◆ Task instructions: Exactly and only the lines from the one with "Comhlíonadh (682, 2301)" through the end of the listing are to be transcribed, both ends included.

◆ Data listing:
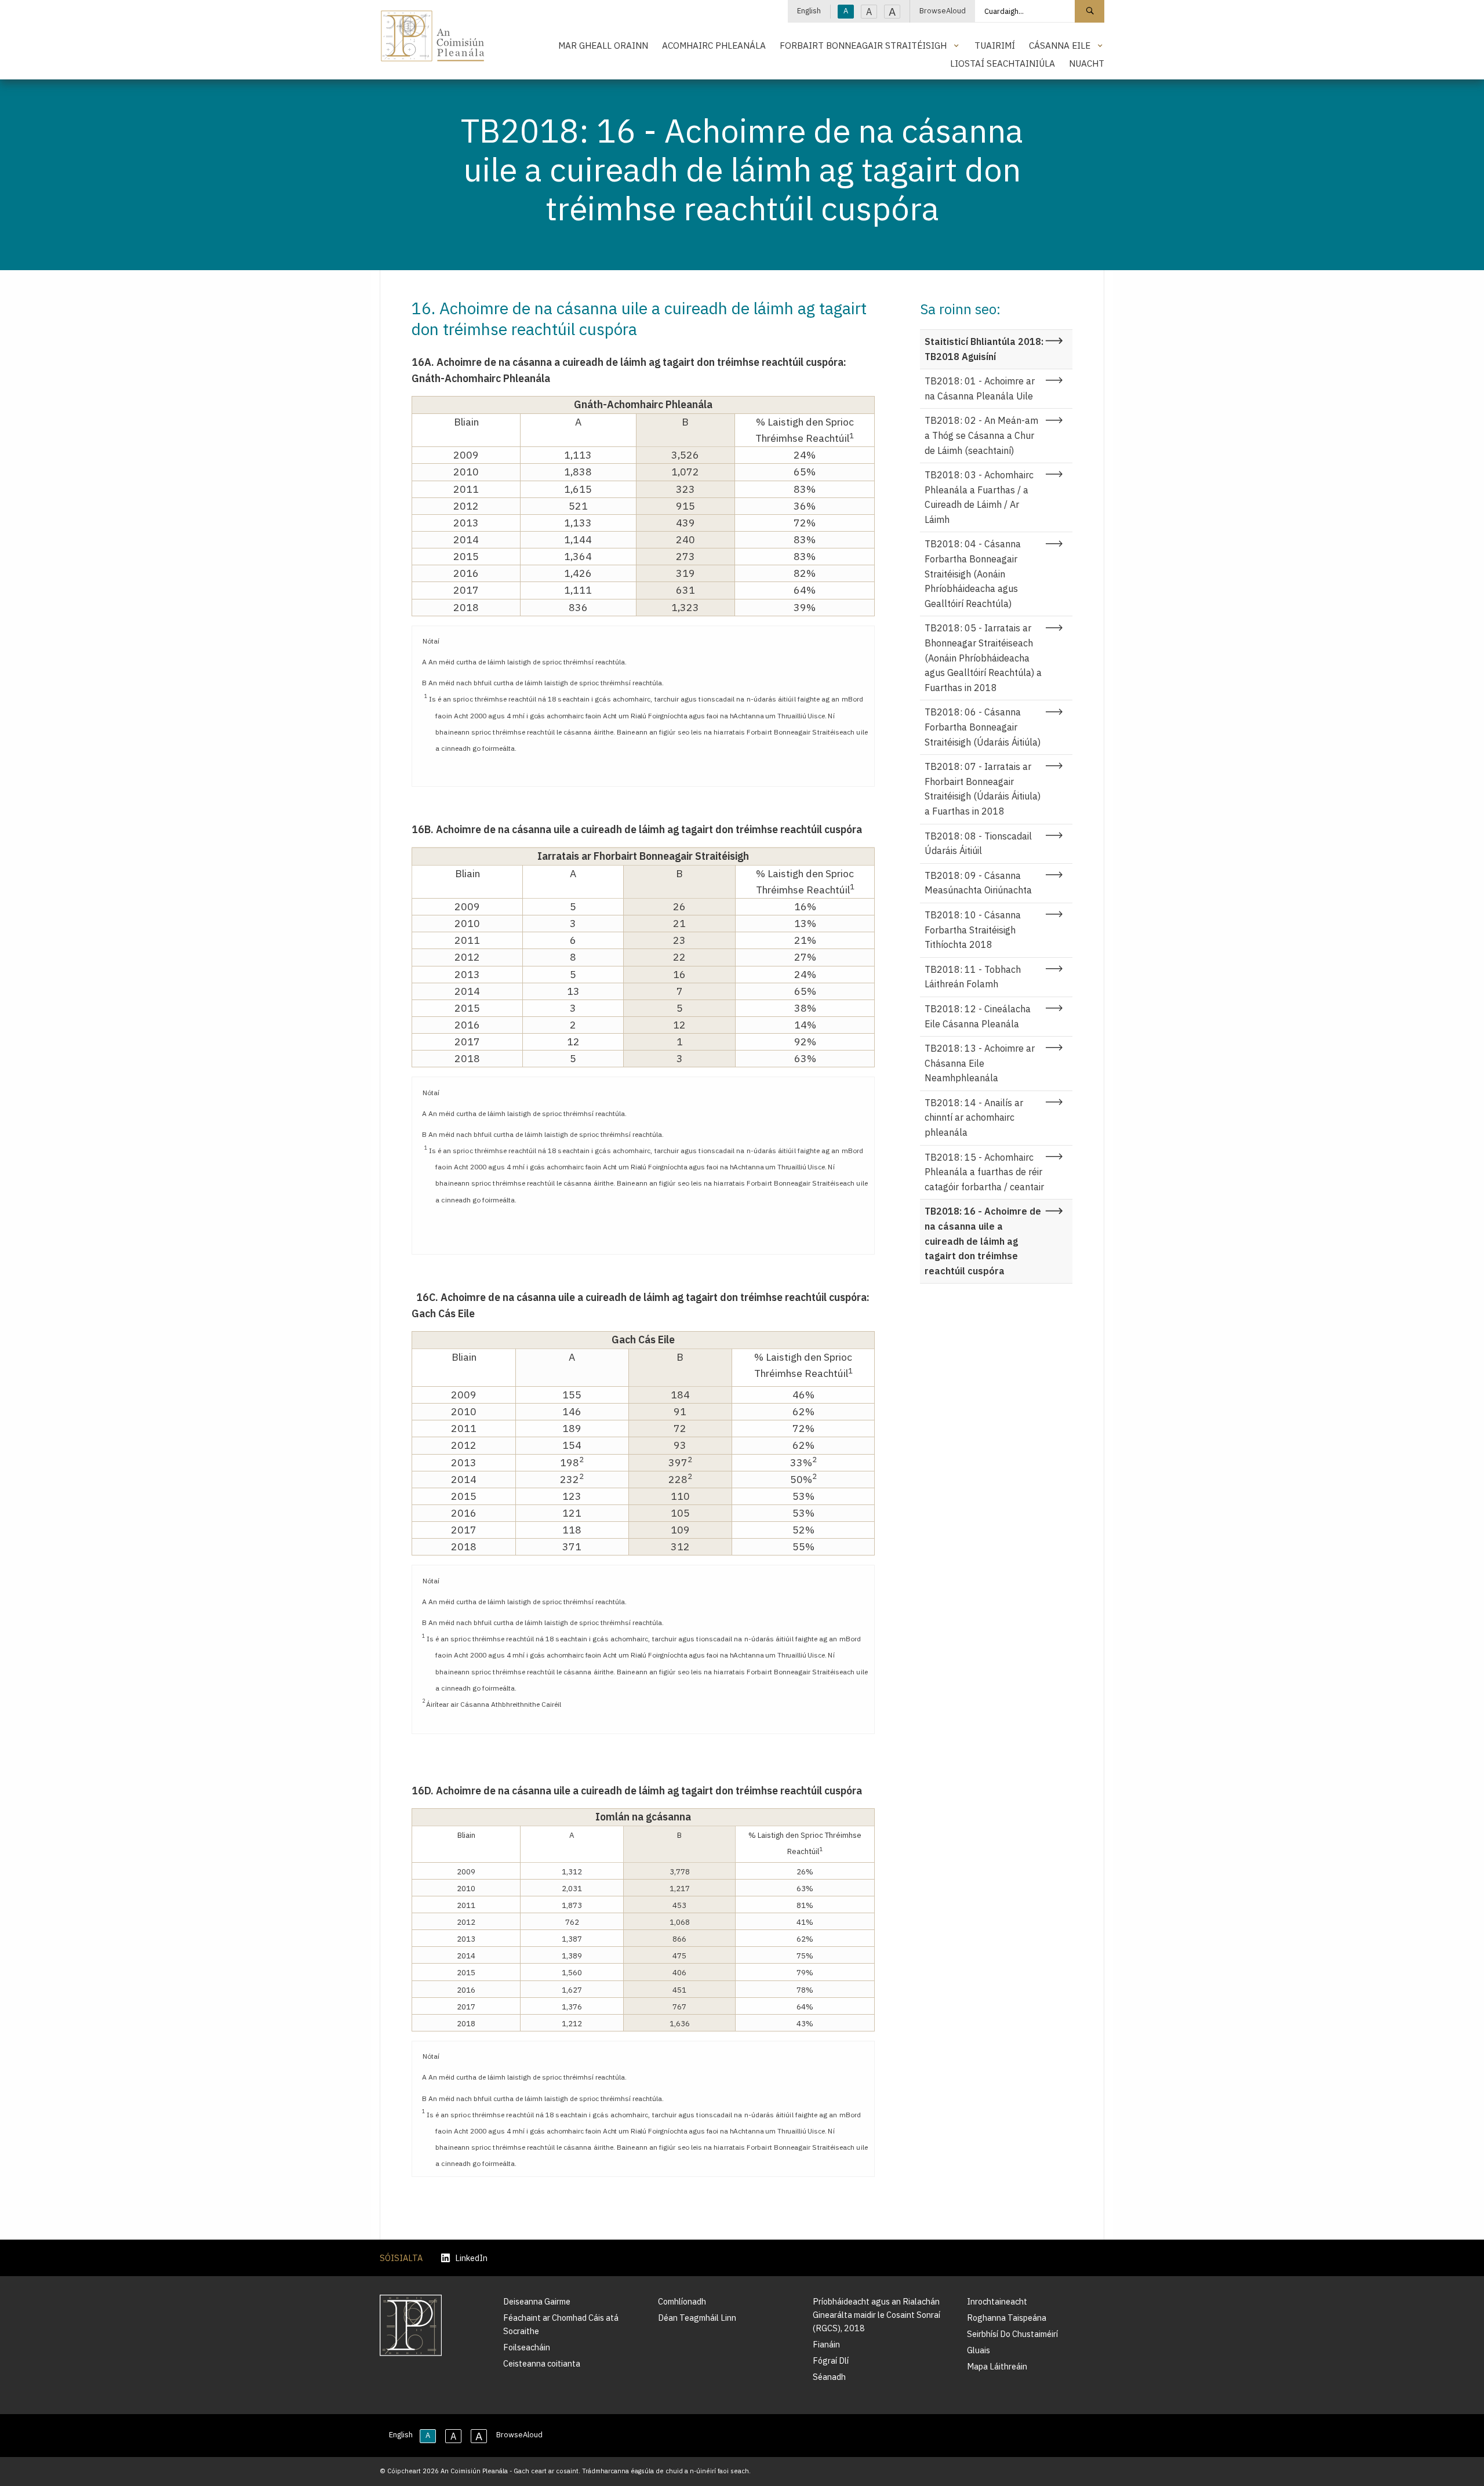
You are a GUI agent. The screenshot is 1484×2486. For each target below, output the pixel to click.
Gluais (978, 2350)
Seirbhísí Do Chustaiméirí (1012, 2333)
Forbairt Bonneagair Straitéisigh (863, 45)
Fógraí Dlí (831, 2360)
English (809, 11)
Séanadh (829, 2376)
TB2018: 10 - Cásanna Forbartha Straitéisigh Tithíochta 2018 (973, 929)
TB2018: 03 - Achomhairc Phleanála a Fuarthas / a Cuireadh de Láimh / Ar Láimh (979, 497)
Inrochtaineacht (997, 2301)
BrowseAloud (942, 11)
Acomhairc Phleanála (714, 45)
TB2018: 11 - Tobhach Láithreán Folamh (973, 977)
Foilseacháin (526, 2347)
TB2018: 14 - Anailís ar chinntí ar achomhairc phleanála (974, 1117)
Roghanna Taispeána (1006, 2317)
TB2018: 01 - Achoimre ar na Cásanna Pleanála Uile (980, 388)
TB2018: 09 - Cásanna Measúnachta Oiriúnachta (978, 883)
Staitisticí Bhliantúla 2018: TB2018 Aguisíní (984, 349)
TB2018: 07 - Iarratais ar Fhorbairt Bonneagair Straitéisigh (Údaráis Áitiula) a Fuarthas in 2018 (983, 789)
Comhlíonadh (682, 2301)
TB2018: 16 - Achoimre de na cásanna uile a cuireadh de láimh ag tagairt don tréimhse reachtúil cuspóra (983, 1240)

◆ Exercise result:
Comhlíonadh (682, 2301)
TB2018: 16 - Achoimre de na cásanna uile a cuireadh de láimh ag tagairt don tréimhse reachtúil cuspóra (983, 1240)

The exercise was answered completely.